Tuesday, September 2, 2014

Infak. Wajib atau Butuh

"Umi, program Rumah Tahfidz hanya untuk anak-anak atau umum?" tanya seorang ibu.

"Untuk umum, Bu. Siapapun yang berminat, dan SDM Rumah Tahfidz mencukupi, kami akan layani, kenapa, Bu?"

"Saya pengen coba ikut, Mi. Saya coba menghafal mandiri, tapi sulit sekali. Semoga dengan ikut program Rumah Tahfidz, hafalan saya bisa lebih baik."

"Subhanallah, silahkan, Bu.
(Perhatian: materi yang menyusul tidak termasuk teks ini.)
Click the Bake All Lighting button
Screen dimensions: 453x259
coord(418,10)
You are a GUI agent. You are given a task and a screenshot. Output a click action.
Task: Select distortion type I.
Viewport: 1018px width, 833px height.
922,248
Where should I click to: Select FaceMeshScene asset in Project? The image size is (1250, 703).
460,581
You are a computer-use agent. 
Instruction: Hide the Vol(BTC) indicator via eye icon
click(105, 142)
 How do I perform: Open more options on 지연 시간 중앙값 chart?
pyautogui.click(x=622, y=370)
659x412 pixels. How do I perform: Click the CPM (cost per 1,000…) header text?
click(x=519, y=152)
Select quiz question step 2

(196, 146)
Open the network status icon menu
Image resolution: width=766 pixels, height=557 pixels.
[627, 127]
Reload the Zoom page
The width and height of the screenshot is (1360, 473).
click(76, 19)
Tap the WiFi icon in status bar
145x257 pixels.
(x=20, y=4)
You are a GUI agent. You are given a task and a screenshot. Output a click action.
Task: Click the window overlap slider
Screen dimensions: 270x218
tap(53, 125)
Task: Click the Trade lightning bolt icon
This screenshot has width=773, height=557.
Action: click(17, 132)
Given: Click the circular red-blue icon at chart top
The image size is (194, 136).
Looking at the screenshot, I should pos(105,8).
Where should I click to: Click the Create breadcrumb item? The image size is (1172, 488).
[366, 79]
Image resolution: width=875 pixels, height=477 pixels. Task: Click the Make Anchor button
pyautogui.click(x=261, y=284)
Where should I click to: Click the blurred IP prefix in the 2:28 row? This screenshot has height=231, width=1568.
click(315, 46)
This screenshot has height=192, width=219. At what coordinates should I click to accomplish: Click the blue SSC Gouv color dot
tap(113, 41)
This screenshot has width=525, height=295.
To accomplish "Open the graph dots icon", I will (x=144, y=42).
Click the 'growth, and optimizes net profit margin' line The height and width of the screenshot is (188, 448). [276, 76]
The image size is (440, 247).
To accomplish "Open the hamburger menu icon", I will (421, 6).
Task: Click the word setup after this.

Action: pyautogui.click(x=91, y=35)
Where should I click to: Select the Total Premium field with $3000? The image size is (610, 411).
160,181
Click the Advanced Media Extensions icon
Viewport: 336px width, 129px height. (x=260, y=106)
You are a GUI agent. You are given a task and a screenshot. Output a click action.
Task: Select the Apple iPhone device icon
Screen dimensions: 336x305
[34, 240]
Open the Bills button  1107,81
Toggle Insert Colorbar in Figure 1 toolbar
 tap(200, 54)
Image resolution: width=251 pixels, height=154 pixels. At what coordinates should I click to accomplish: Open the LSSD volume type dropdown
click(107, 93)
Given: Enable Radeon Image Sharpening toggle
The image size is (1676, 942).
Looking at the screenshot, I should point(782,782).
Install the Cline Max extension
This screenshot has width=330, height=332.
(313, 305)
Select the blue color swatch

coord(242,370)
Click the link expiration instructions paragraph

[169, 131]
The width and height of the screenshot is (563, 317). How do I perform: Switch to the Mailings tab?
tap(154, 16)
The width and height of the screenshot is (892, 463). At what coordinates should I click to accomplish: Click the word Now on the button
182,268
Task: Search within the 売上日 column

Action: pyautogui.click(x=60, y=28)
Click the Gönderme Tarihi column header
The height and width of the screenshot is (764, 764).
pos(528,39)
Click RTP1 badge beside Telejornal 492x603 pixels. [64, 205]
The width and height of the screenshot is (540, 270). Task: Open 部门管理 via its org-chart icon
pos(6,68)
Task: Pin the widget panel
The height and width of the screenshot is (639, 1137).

Insyaallah kami akan bantu semampunya."

"Tapi maaf, Mi..." ibu itu ragu-ragu.

"Ya, Bu, ada apa?"

"Bagaimana dengan infak bulanannya?"

"Oo, itu tho. Kami tidak menentukan infak untuk Rumah Tahfidz, karena untuk biaya belajar, insyaallah kami gratiskan. Tapi kami tidak menolak jika ada peserta yang butuh berinfak."

"Kok butuh berinfak? Maksudnya apa, Mi?"

"Ibu pernah mendengar seorang dai kondang kita mengibaratkan infak atau sedekah seperti kita BAB?"

"Buang air besar, maksudnya, Mi?"

"Ya, buang air besar."

"Emm, sepertinya pernah sih, tapi sudah lama, tolong jelaskan maksudnya, Mi?"

"BAB itu kewajiban atau kebutuhan?"

"Ah, Umi ada-ada saja, masa BAB kewajiban? Ya kalau saya merasa butuh banget, soalnya kalau nggak BAB sehari saja, rasanya tersiksa," jelas si ibu, menahan tawa.

"Waktu BAB, Ibu sering periksa yang keluar nggak? Misalnya, bentuknya seperti apa, warnanya dsb?"

"Aduh, Umi... kok sempat-sempatnya lho, lha wong ke toilet saja pengennya buru-buru, aromanya saja dihindari, apalagi melihat wujudnya? Hiiii!" si ibu bergidik.

"Jadi, kalau kita menganggap infak itu seperti BAB, ya begitulah. Artinya kita berinfak karena merasa butuh dan tidak menghitung-hitung yang sudah kita infakkan, semata-mata mengharapkan keberkahan dan keridhoaan Allah."